Görevin amacı - Aşağıdaki satırların tümünü hiçbir değişiklik yapmadan birebir çıktı olarak verin.

== Alıntılanan veriler

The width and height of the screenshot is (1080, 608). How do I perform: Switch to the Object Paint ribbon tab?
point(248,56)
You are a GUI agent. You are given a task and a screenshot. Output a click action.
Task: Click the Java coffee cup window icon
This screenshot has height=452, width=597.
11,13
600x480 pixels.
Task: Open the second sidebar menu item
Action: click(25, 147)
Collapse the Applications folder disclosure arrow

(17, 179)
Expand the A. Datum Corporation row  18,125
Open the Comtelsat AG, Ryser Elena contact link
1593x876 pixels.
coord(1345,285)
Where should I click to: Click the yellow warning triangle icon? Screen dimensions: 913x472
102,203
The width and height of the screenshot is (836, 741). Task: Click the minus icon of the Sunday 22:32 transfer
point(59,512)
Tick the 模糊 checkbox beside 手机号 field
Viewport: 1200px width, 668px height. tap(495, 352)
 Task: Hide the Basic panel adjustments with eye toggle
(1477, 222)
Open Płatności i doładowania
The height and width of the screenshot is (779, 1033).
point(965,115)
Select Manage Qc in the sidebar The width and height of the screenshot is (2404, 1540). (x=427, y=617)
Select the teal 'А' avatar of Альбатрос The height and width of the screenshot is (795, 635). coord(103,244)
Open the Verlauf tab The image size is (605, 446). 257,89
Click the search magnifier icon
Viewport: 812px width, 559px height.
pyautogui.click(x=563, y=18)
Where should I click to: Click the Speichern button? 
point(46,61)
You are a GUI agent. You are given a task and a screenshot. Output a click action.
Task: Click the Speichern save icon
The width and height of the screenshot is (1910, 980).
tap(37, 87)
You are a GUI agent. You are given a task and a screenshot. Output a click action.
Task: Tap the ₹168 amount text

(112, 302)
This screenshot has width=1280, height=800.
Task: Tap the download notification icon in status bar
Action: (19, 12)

====

Tam yanıt -
The width and height of the screenshot is (1080, 608). How do I perform: Switch to the Object Paint ribbon tab?
point(248,56)
You are a GUI agent. You are given a task and a screenshot. Output a click action.
Task: Click the Java coffee cup window icon
This screenshot has height=452, width=597.
11,13
600x480 pixels.
Task: Open the second sidebar menu item
Action: click(25, 147)
Collapse the Applications folder disclosure arrow

(17, 179)
Expand the A. Datum Corporation row  18,125
Open the Comtelsat AG, Ryser Elena contact link
1593x876 pixels.
coord(1345,285)
Where should I click to: Click the yellow warning triangle icon? Screen dimensions: 913x472
102,203
The width and height of the screenshot is (836, 741). Task: Click the minus icon of the Sunday 22:32 transfer
point(59,512)
Tick the 模糊 checkbox beside 手机号 field
Viewport: 1200px width, 668px height. tap(495, 352)
 Task: Hide the Basic panel adjustments with eye toggle
(1477, 222)
Open Płatności i doładowania
The height and width of the screenshot is (779, 1033).
point(965,115)
Select Manage Qc in the sidebar The width and height of the screenshot is (2404, 1540). (x=427, y=617)
Select the teal 'А' avatar of Альбатрос The height and width of the screenshot is (795, 635). coord(103,244)
Open the Verlauf tab The image size is (605, 446). 257,89
Click the search magnifier icon
Viewport: 812px width, 559px height.
pyautogui.click(x=563, y=18)
Where should I click to: Click the Speichern button? 
point(46,61)
You are a GUI agent. You are given a task and a screenshot. Output a click action.
Task: Click the Speichern save icon
The width and height of the screenshot is (1910, 980).
tap(37, 87)
You are a GUI agent. You are given a task and a screenshot. Output a click action.
Task: Tap the ₹168 amount text

(112, 302)
This screenshot has width=1280, height=800.
Task: Tap the download notification icon in status bar
Action: (19, 12)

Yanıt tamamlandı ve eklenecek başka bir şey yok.